La patria puede ser Guzmán Blanco, si nos atenemos a lo que escribieron sus áulicos. Para la prensa de entonces, los valores fundamentales de la colectividad se resumían en las ejecutorias del Ilustre Americano. Sus virtudes lo convertían en encarnación de los fundamentos de la nacionalidad y en heredero de las glorias de la Independencia. Era el segundo Bolívar, pero también el individuo portentoso que estaba llamado a superarlo. Ni siquiera el Libertador se le podía comparar, afirmaba la propaganda de la época, porque se parecía demasiado al Jesús que caminó sobre las aguas. Su imagen se debía entronizar en las oficinas, y su familia representaba una estirpe sagrada. En realidad, Guzmán fue un sujeto fatuo, un espécimen vanidoso y ostentoso, un mercader truculento y la cabeza de la corrupción en su época, pero fue también la patria y la representación del patriotismo porque planchaba el cuero seco con sus fusiles, sus afeites y su dinero mal habido.

La patria puede ser Juan Vicente Gómez, partiendo de cómo establecieron sus secuaces una sinonimia perfecta entre él y la Venezuela del progreso petrolero. Las plumas de los intelectuales positivistas llegaron a proclamar, sin un sonrojo siquiera, que en las cualidades del Benemérito se condensaban los laureles de una sociedad que clamaba por su presencia desde la época fundacional. Pero no solo era la estatua de bronce del procerato porque manaba luz de su figura, sino también por mandato de las leyes sociales. Estaba escrito en el catecismo de la sociología que el mandatario montañés nos llevara a la cumbre de la positividad racional. No era el producto de una ruleta que por fin nos regalaba su fortuna. Era la patria gobernada por regulaciones inexorables, la segura cúspide después de los fracasos olímpicos del pasado. En realidad, Gómez fue un sujeto oscuro e insípido, un mandón brutal, un torturador inmisericorde y uno de los saqueadores más célebres de la historia latinoamericana, pero fue también la patria y la encarnación del patriotismo por los pavores que sembró y las conciencias que compró durante veintisiete años tenebrosos.

La patria puede ser Marcos Pérez Jiménez, según lo pintaron durante su hegemonía.

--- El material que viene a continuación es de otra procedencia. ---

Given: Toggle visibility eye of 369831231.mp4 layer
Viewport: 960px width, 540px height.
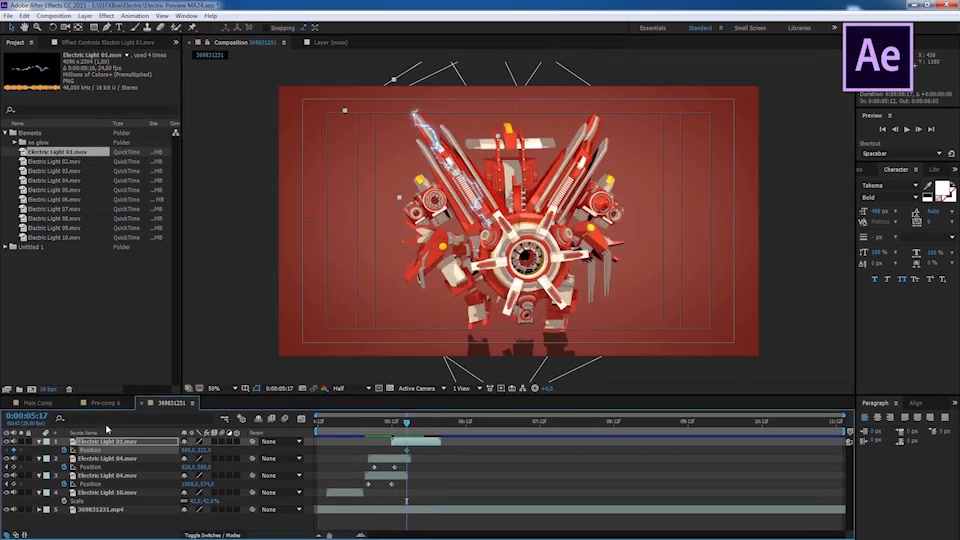Looking at the screenshot, I should pos(6,509).
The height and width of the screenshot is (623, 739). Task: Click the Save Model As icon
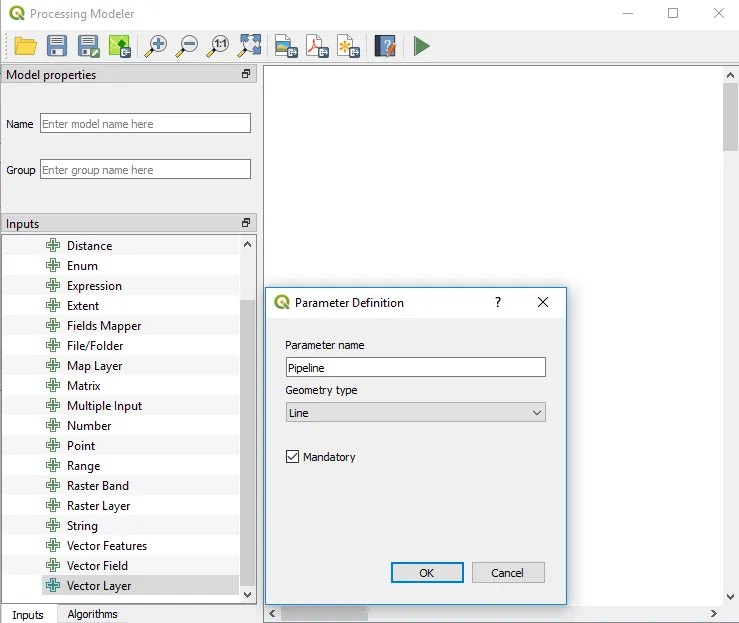point(89,46)
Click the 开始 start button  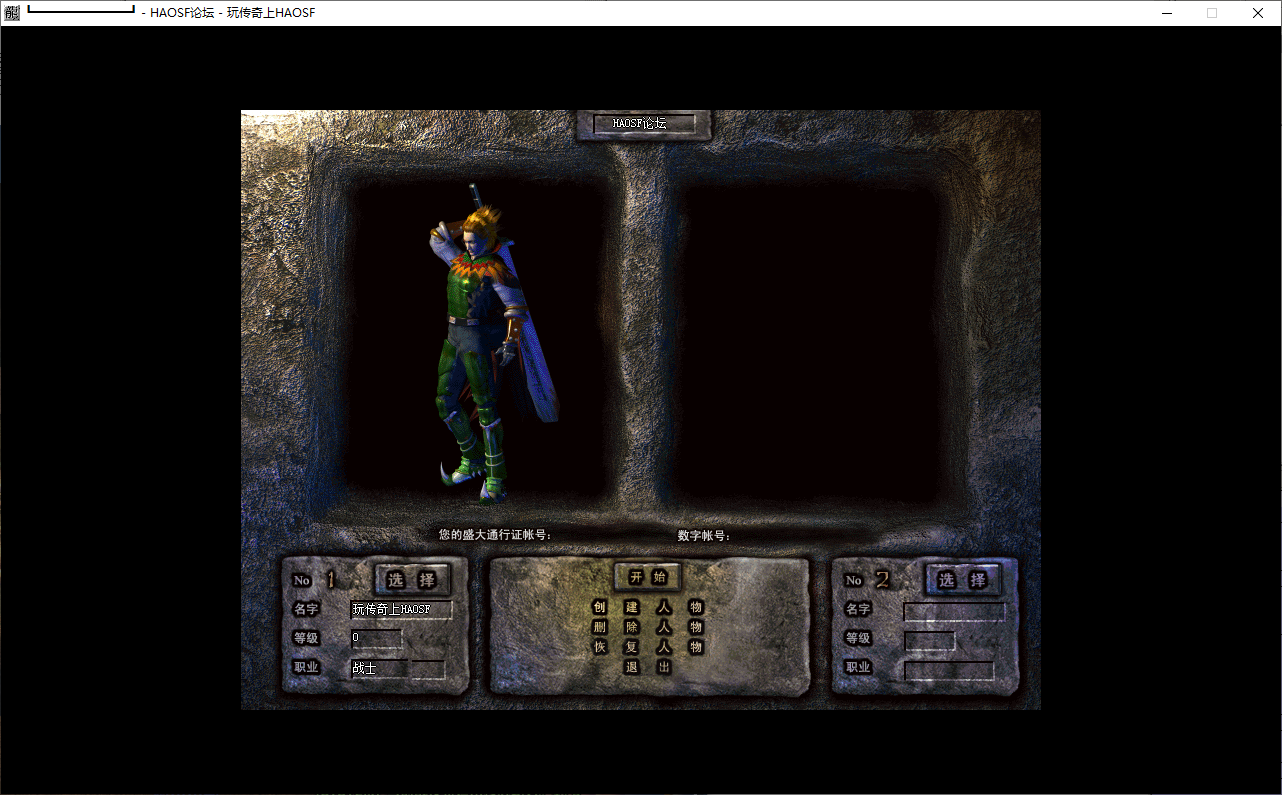[x=647, y=577]
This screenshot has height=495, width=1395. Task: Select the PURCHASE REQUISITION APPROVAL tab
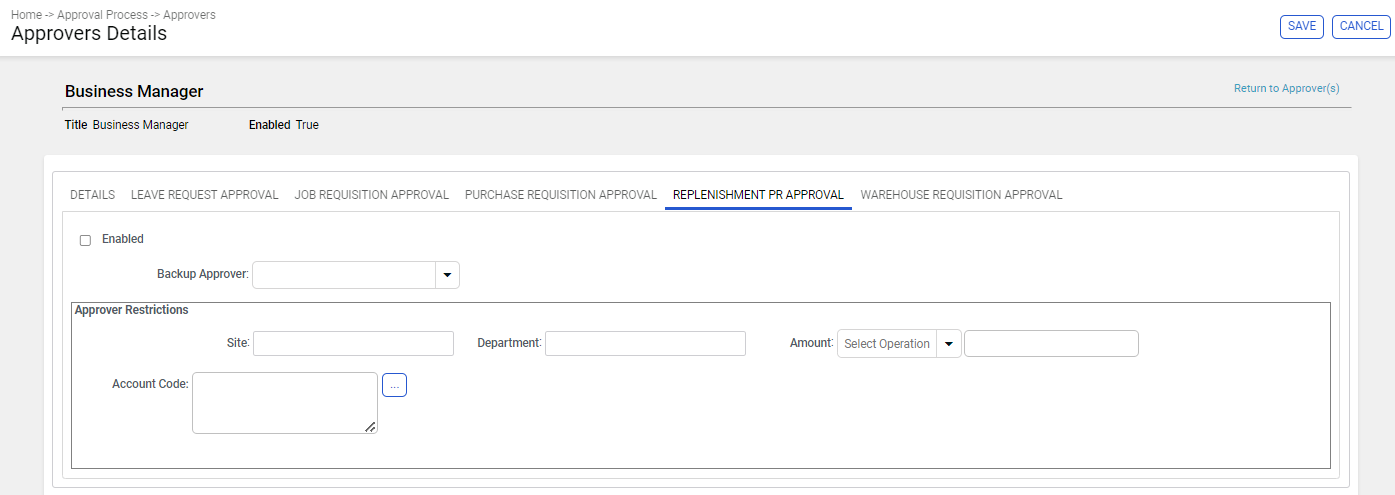(x=561, y=195)
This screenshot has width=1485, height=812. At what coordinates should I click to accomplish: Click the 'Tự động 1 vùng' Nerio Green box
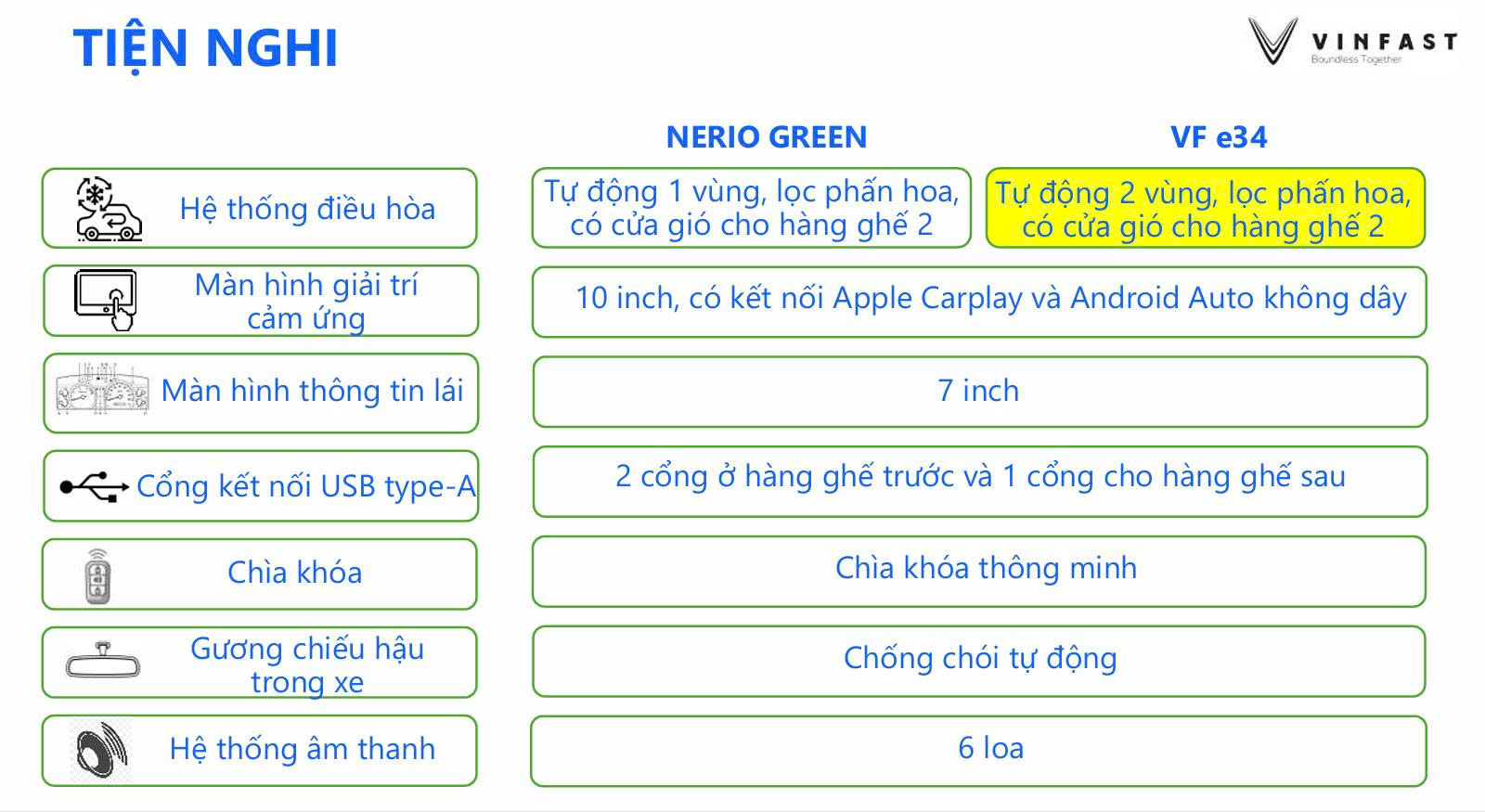pyautogui.click(x=751, y=208)
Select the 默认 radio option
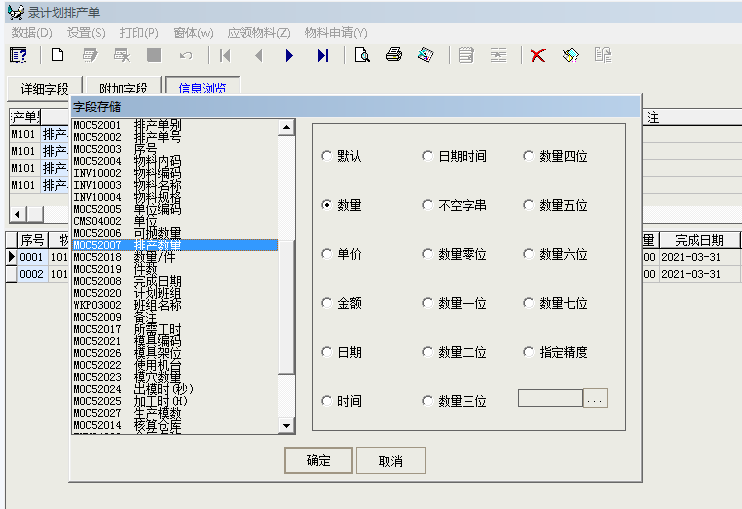This screenshot has height=509, width=742. point(327,156)
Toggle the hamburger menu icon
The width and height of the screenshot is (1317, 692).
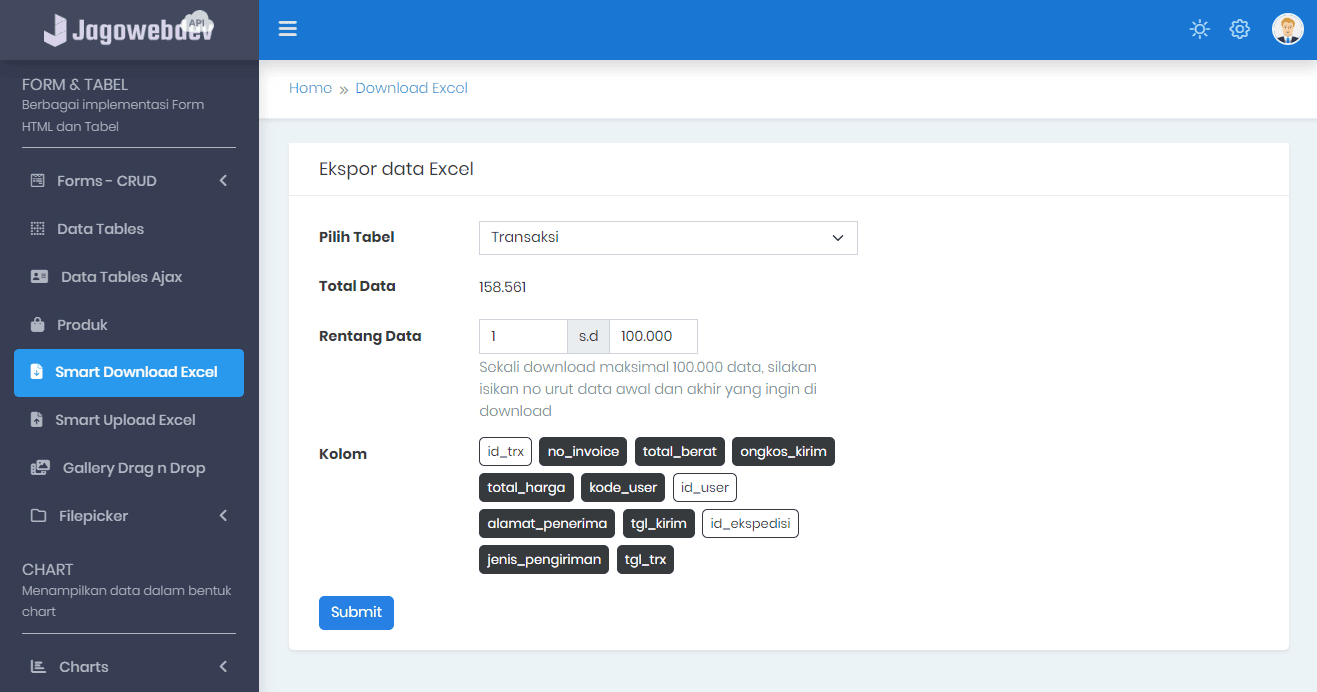(288, 29)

El retoque de la publicidad de cuño gomero lo exhibió como cabeza de un nuevo ideal que esperaba por el lucernario de su voluntad, y que se reflejaba en el espejo de un país de concreto armado. No solo era la criatura predilecta de las leyes sociales, debidamente ajustadas a las necesidades de una flamante teoría del desarrollo material, sino también la vanguardia de unas fuerzas armadas que habían esperado su hora para llevarnos por el camino correcto después de las calamidades del pasado; y una figura bendita por la jerarquía eclesiástica, cuyas mitras se inclinaban a su paso. Los atributos del patriotismo se resumieron entonces en un desfile de bulldozers y en la custodia de la Virgen de Coromoto puesta a la cabeza de las celebraciones. En realidad, Pérez Jiménez fue un personaje mediocre que no veía más allá de sus narices, un tipo de cerebro cuadriculado por la influencia de su formación profesional, un ladrón comparable con “el Bagre” y un lamentable capitán de torturadores, pero fue, seguramente por tales rasgos, la patria durante una década ominosa.

La patria puede ser también Hugo Chávez, de acuerdo con el mito que él mismo se forjó de regenerador de una sociedad escarnecida. Partiendo de lo que expresó sin contención sobre su paso por la historia, venía a completar la obra que había iniciado el primero de su género, Simón Bolívar, pero con mejores ideas y con más plata. Suplió la falta de teorías y de letras por sus parloteos y por una publicidad desenfrenada, que superó los confines nacionales para llegar a la demasía de proponerse como emblema continental de la dignidad. El anhelo de justicia que abrigaba la sociedad le sirvió de plataforma, hasta el punto de ofrendarlo a la posteridad como un adalid comparable con los habitantes del Panteón Nacional. Ni siquiera la ruina y los dolores que produjo han impedido que muchos lo sientan todavía como un Simón José Antonio transfigurado en paracaidista triunfal. En realidad, Chávez fue un aventurero sin escrúpulos, un promotor de la corrupción administrativa y un enemigo de las libertades esenciales, la medianía más atractiva que salía del pantano venezolano de turno, pero quiere, en atención al plan de sus herederos, seguir siendo la patria por los siglos de los siglos.

El problema que encierra nuestro repertorio de paternidades radica en que se resiste a desaparecer. Como lo vimos sin alarma y hasta con regocijo a través del tiempo, ahora ha decidido meterse en el pellejo de personajes como Nicolás Maduro y Diosdado Cabello para continuar la faena del titán anterior. Es un descendimiento del álbum, el escalón más bajo de la ínclita revista, pero seguimos repasando sus páginas.